|Publication Type||Journal Article|
|Year of Publication||2013|
|Authors||Patsopoulos, NA, Barcellos, LF, Hintzen, RQ, Schaefer, C, van Duijn, CM, Noble, JA, Raj, T, , IMSGC, , ANZ, Gourraud, PA, Stranger, BE, Oksenberg, J, Olsson, T, Taylor, BV, Sawcer, S, Hafler, DA, Carrington, M, De Jager, PL, de Bakker, PI|
The major histocompatibility complex (MHC) region is strongly associated with multiple sclerosis (MS) susceptibility. HLA-DRB1*15:01 has the strongest effect, and several other alleles have been reported at different levels of validation. Using SNP data from genome-wide studies, we imputed and tested classical alleles and amino acid polymorphisms in 8 classical human leukocyte antigen (HLA) genes in 5,091 cases and 9,595 controls.
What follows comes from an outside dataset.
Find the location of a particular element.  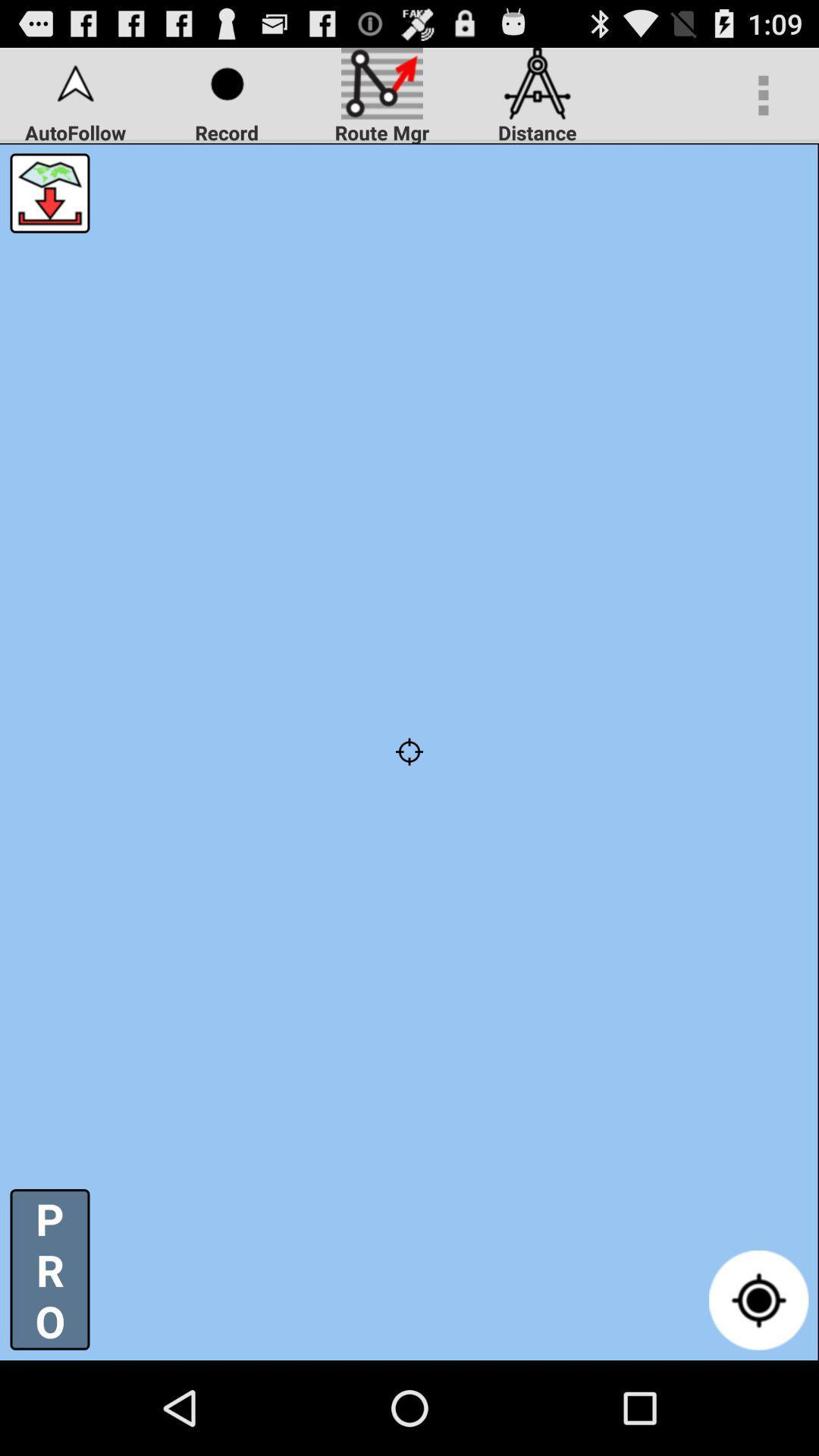

the icon to the left of record icon is located at coordinates (49, 192).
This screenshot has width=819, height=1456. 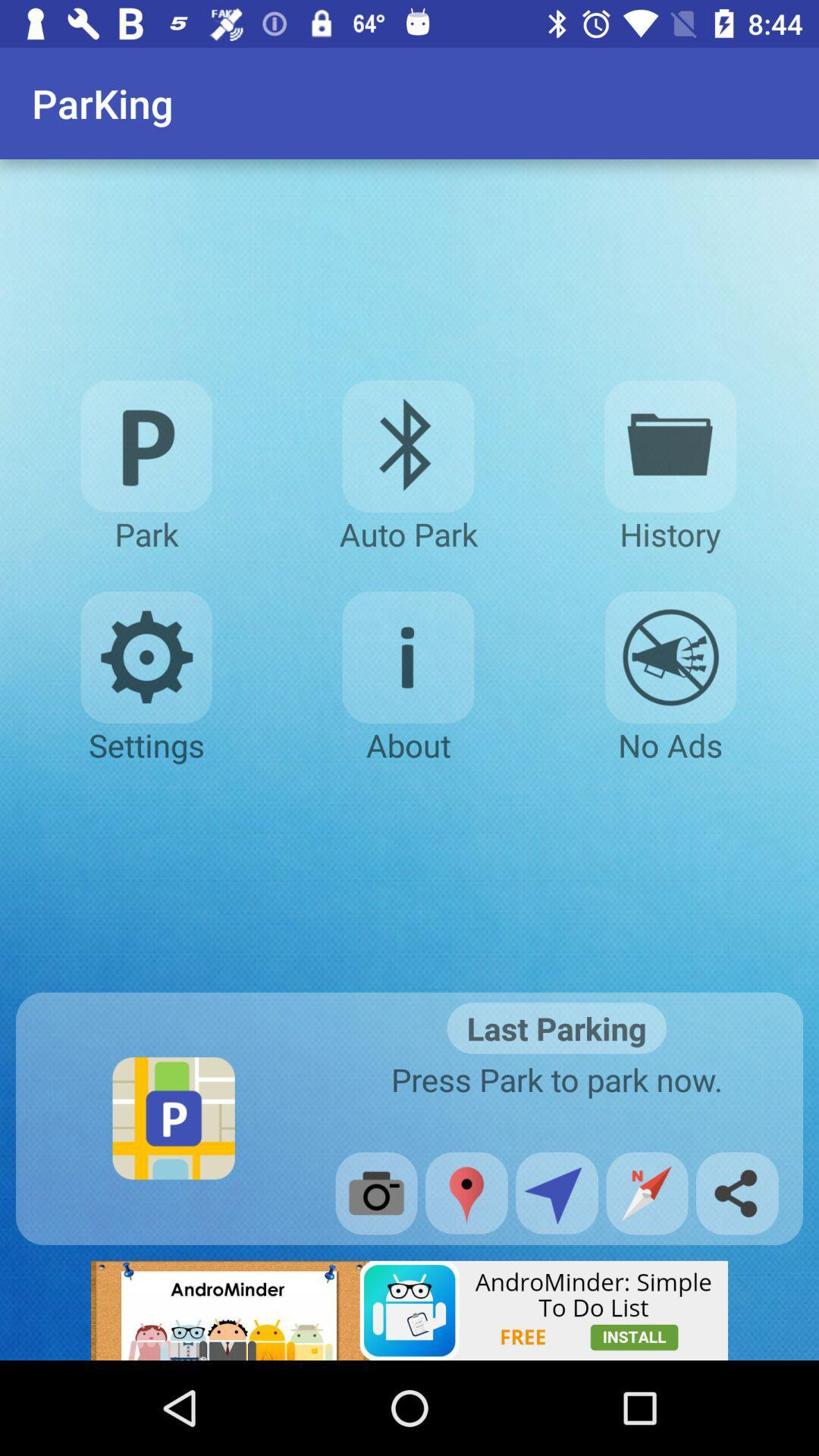 What do you see at coordinates (670, 657) in the screenshot?
I see `no advertisements` at bounding box center [670, 657].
We identified 11 statistically independent effects overall: 6 HLA-DRB1 and one DPB1 alleles in class II, one HLA-A and two B alleles in class I, and one signal in a region spanning from MICB to LST1. This genomic segment does not contain any HLA class I or II genes and provides robust evidence for the involvement of a non-HLA risk allele within the MHC. Interestingly, this region contains the TNF gene, the cognate ligand of the well-validated TNFRSF1A MS susceptibility gene. The classical HLA effects can be explained to some extent by polymorphic amino acid positions in the peptide-binding grooves. This study dissects the independent effects in the MHC, a critical region for MS susceptibility that harbors multiple risk alleles.